Nous sommes donc des « machines biochimiques », qui devons renouveler nos éléments chaque jour via l’alimentation. Peur de la chimie : d’où vient-elle ?
La chimie fait peur pour plusieurs raisons :
Chimie vs Nature : on associe souvent les produits de synthèse à des dangers, alors que tout est constitué de molécules.
Méconnaissance : la matière et ses réactions sont invisibles, complexes, et souvent incomprises. Pourtant, la chimie est partout : médicaments, Smartphones, peintures, matériaux, alimentation, traitement de l’eau… Aujourd’hui, la « chimie verte » cherche à minimiser les risques.
Il est vrai que les indications sur les emballages de produits alimentaires, tous les E…quelque chose n’aident pas à une meilleure compréhension de la chimie.
La chimie dans notre cuisine
La cuisine est un laboratoire quotidien.

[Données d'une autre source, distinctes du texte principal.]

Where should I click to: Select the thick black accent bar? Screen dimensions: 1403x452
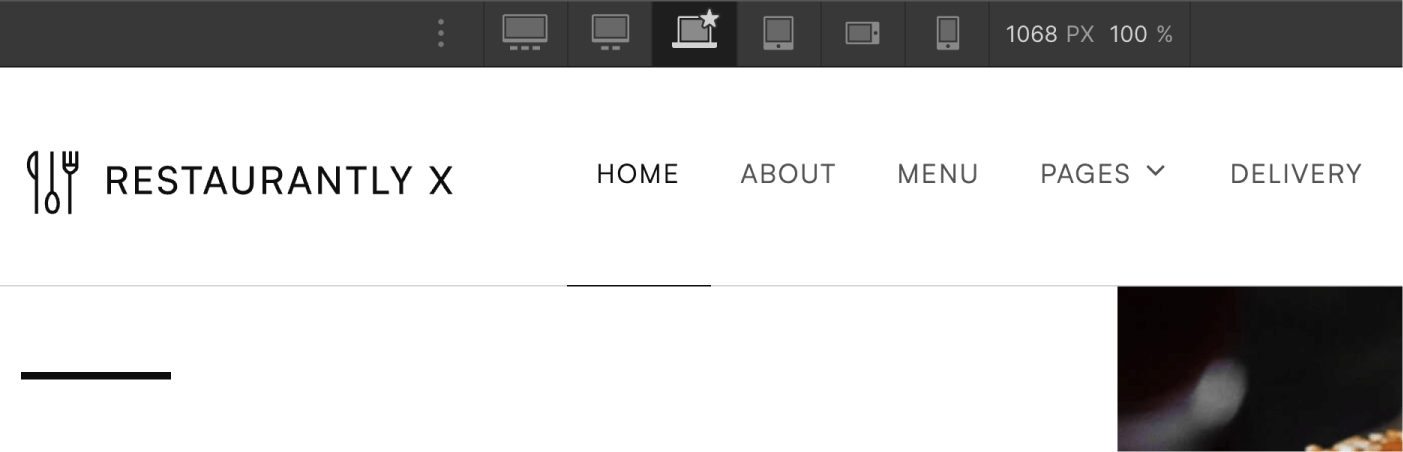96,376
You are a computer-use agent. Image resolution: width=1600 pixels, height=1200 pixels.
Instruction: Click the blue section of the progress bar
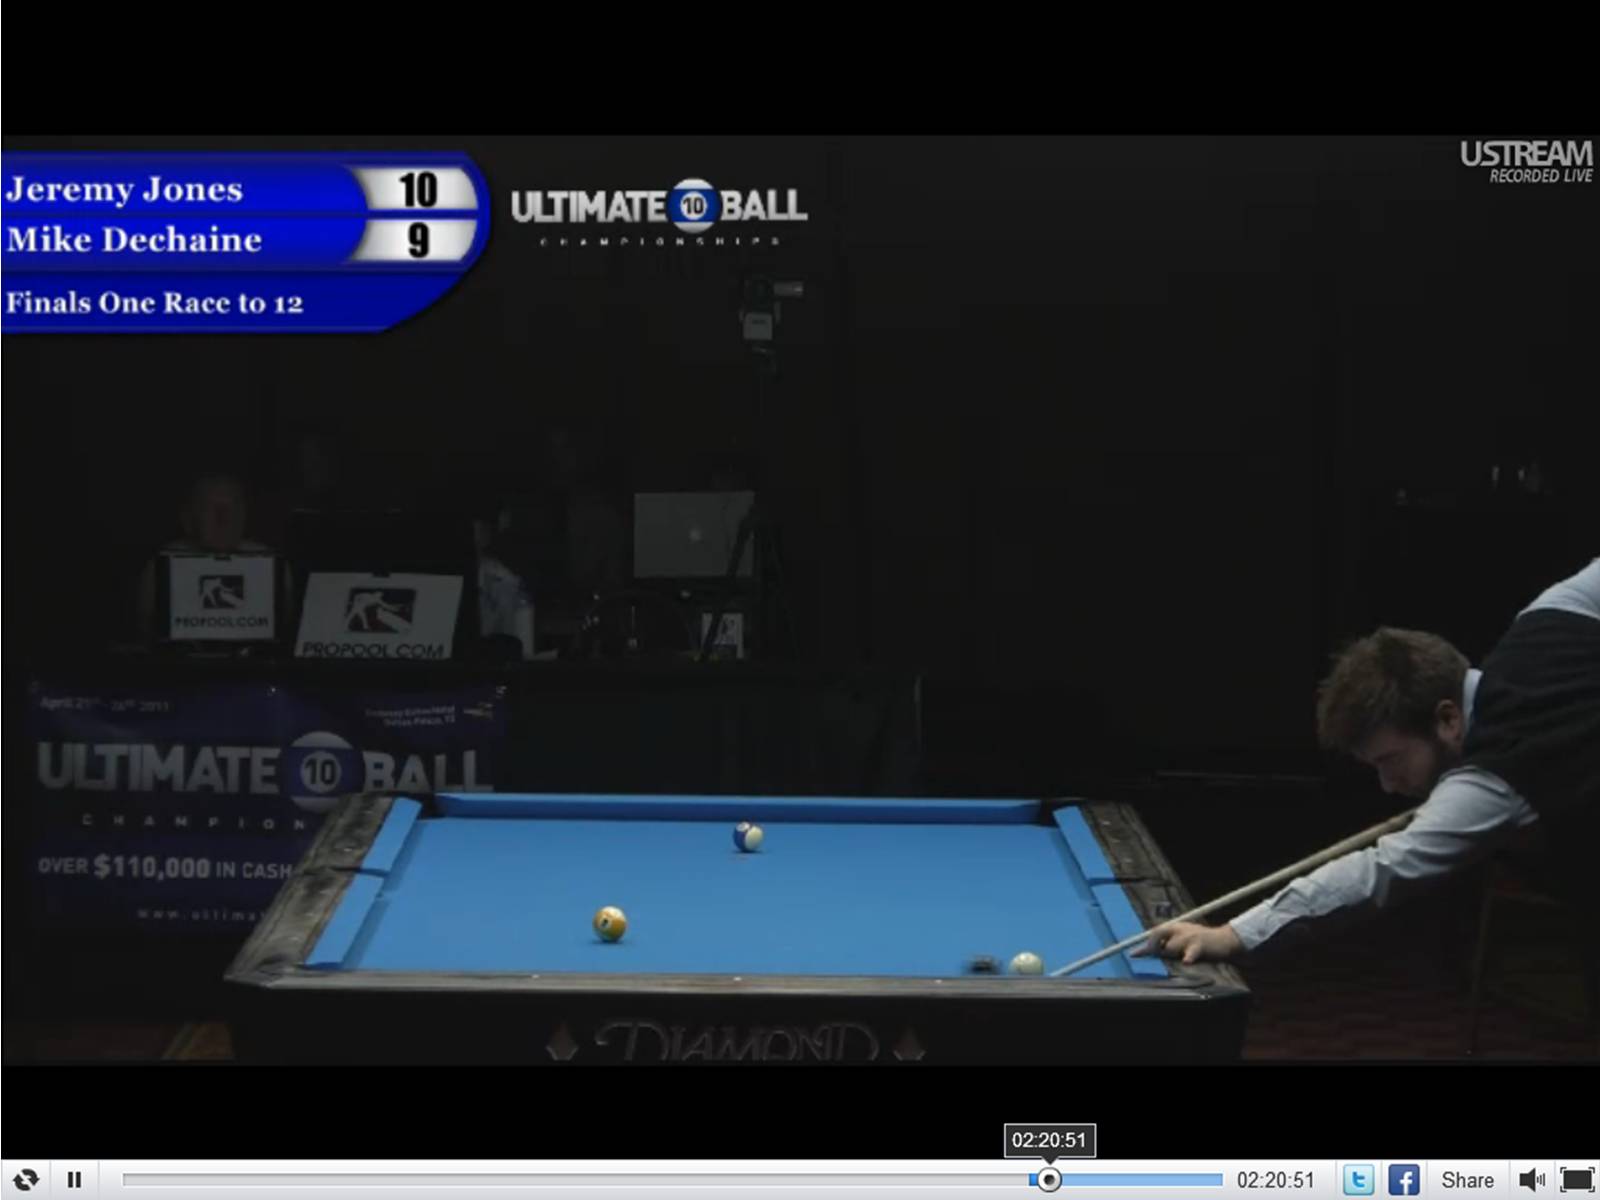pos(1140,1180)
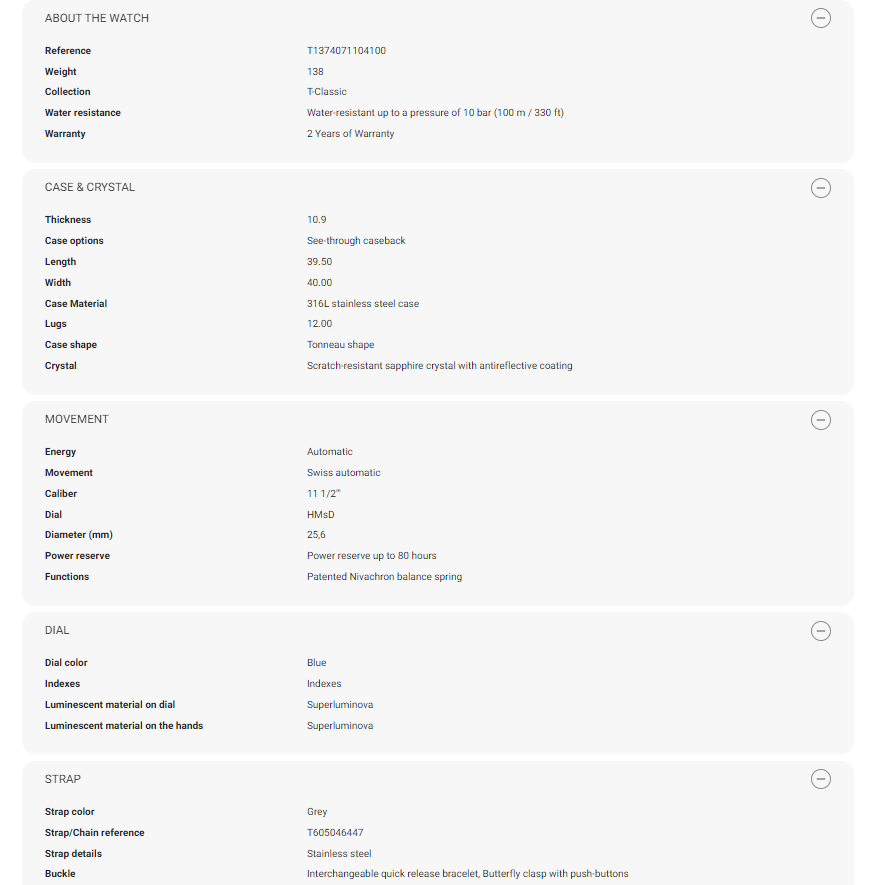
Task: Collapse Case & Crystal using minus icon
Action: tap(820, 188)
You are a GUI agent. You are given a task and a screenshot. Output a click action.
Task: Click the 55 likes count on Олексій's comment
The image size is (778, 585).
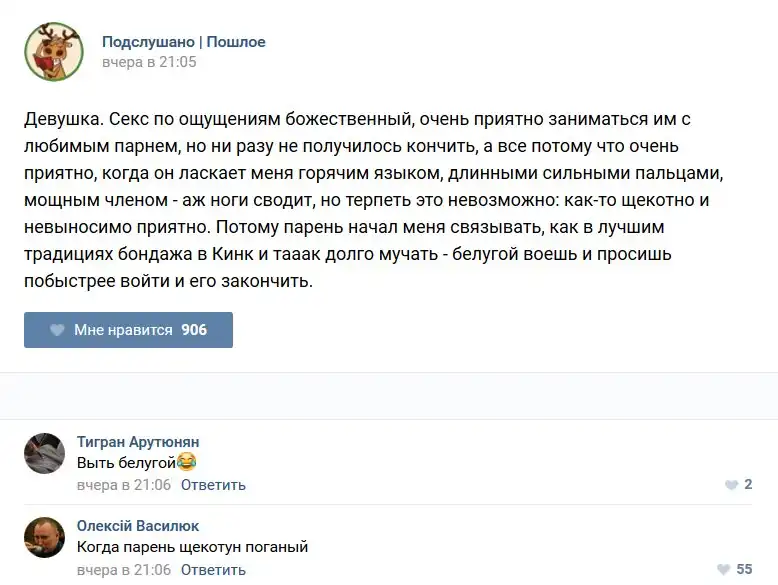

Chaque plat que nous préparons repose sur des réactions chimiques, comme par exemple:
Réaction de Maillard :brunissement du pain ou de la viande, créant saveur et croûte dorée.
Fermentation :la levure transforme le sucre en dioxyde de carbone et alcool.
Cuisson lente : le collagène devient gélatine, et la viande devient tendre.
Le goût change selon la technique : vapeur, four, marinade, mijotage… Les molécules réagissent différemment, et le résultat sensoriel varie. Même la cuisine moléculaire n’a rien inventé : nos cuisines sont déjà des laboratoires, et nous, des chimistes du quotidien.